How to Perform One Sample Z-Test in R with Practical Examples

by | Programming, R, Statistics

Introduction to One-Sample Z-Tests

The one-sample Z-test is a statistical test used to determine if the mean of a sample differs significantly from a known or hypothesized population mean. Unlike the t-test, which is commonly used with smaller sample sizes, the Z-test assumes a large sample size (usually n > 30) or a known population standard deviation, making it appropriate for large data sets in which the Central Limit Theorem applies.

When to Use a One-Sample Z-Test

The one-sample Z-test is suitable when:

  • The sample size is large (typically n > 30).
  • The population standard deviation (\( \sigma \)) is known.
  • You want to compare the sample mean to a known population mean.

Formula for the One-Sample Z-Test

The Z-test calculates a z-score that tells us how many standard deviations the sample mean is from the hypothesized population mean. The formula is:

\[ Z = \frac{\bar{x} – \mu}{\sigma / \sqrt{n}} \]

Where:

  • \( \bar{x} \) = sample mean
  • \( \mu \) = population mean (hypothesized mean)
  • \( \sigma \) = population standard deviation
  • \( n \) = sample size

Calculating the One-Sample Z-Test in R

In R, there isn’t a built-in function for the one-sample Z-test as there is for the t-test. However, we can calculate it manually by computing the z-score and using R to find the p-value for that z-score.

Calculating the p-value from the Z-score

Once we have the Z-score, we can calculate the p-value to interpret the result:

For a two-tailed test, the p-value is given by:

\[ p = 2 \times (1 – \text{pnorm}(|Z|)) \]
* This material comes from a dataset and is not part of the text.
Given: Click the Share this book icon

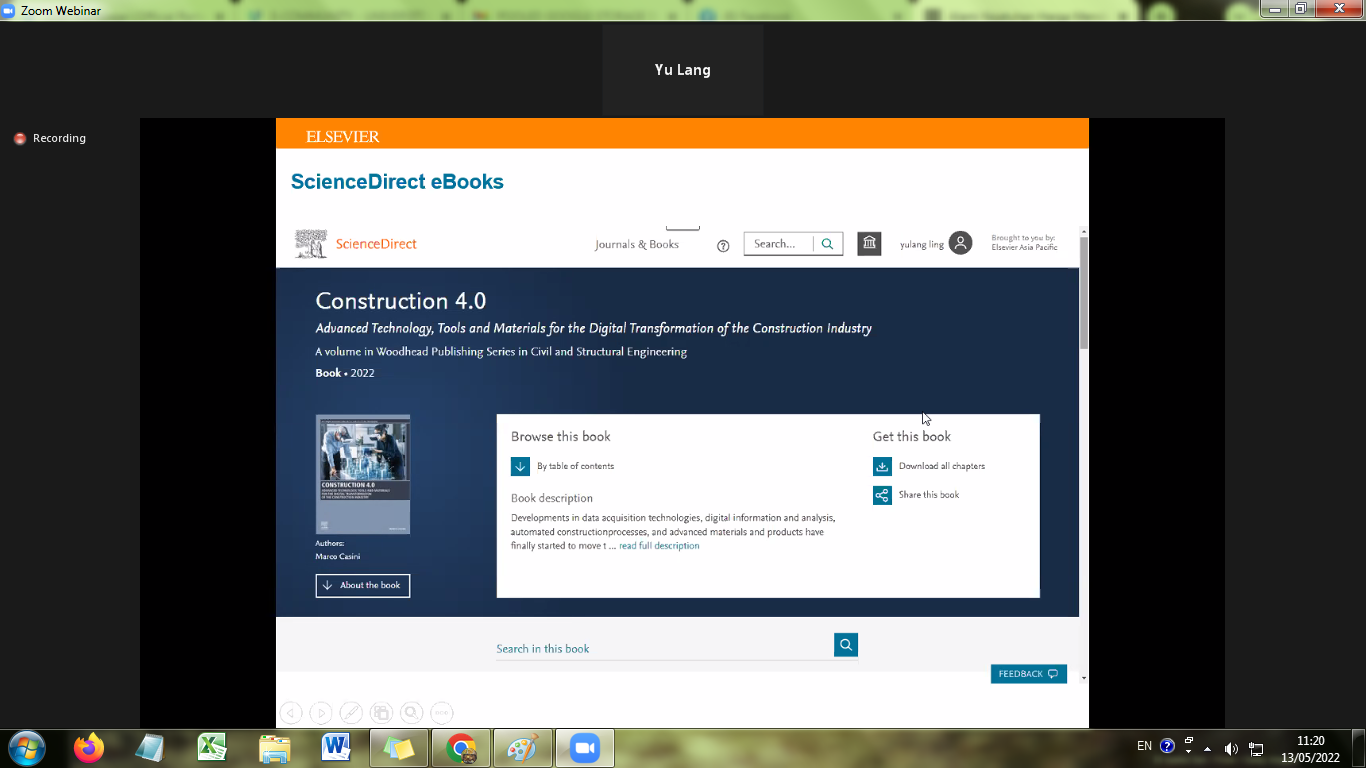Looking at the screenshot, I should tap(882, 495).
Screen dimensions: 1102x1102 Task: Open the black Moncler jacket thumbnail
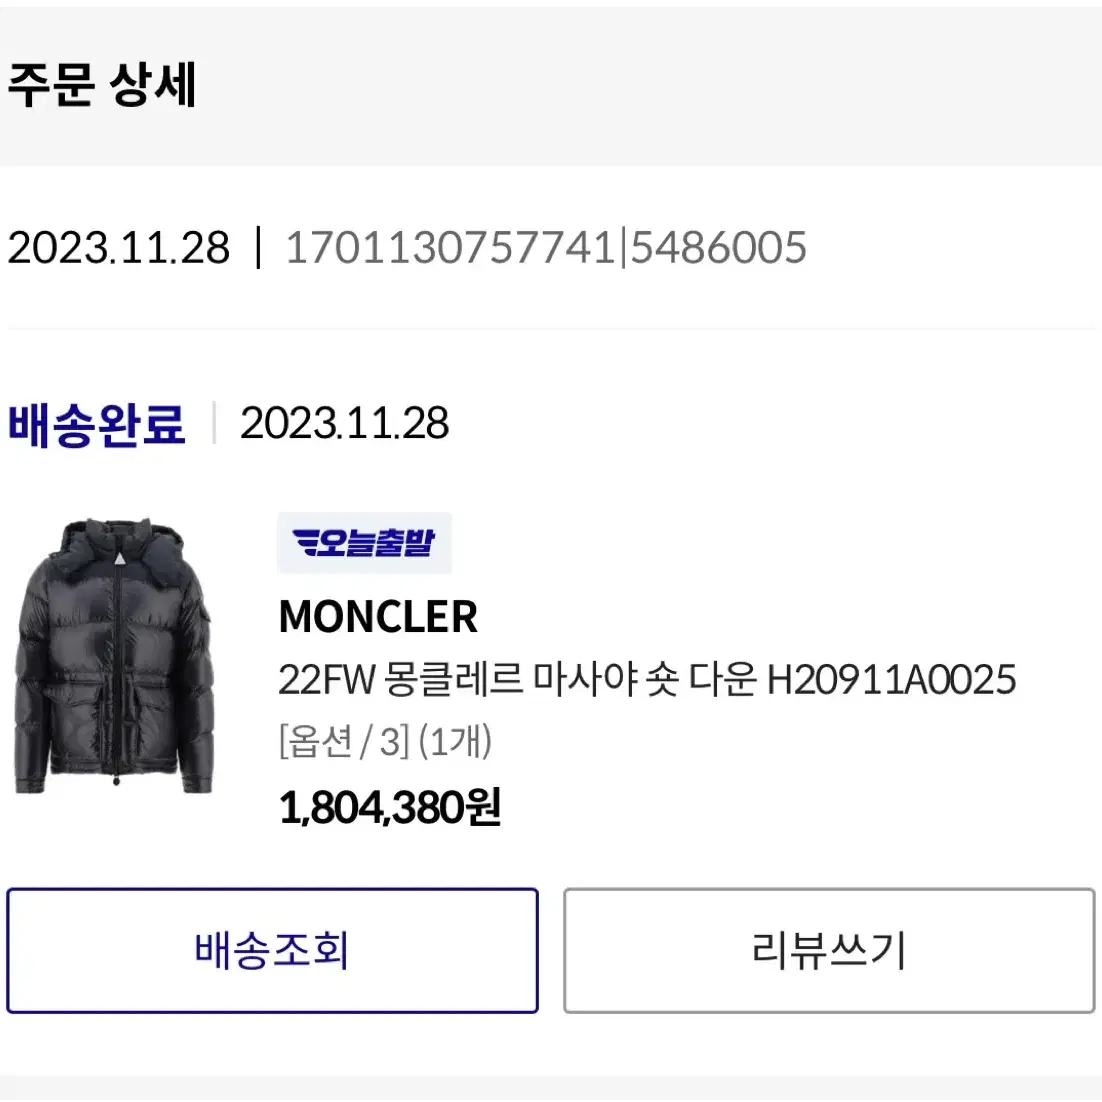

This formula calculates the probability of observing a Z-score as extreme as the calculated one in either direction (positive or negative).

Example Calculation Using an Array of Values

In some cases, we might want to calculate the Z-test using individual sample data values rather than summary statistics. Let’s walk through an example where we have an array of individual sample values.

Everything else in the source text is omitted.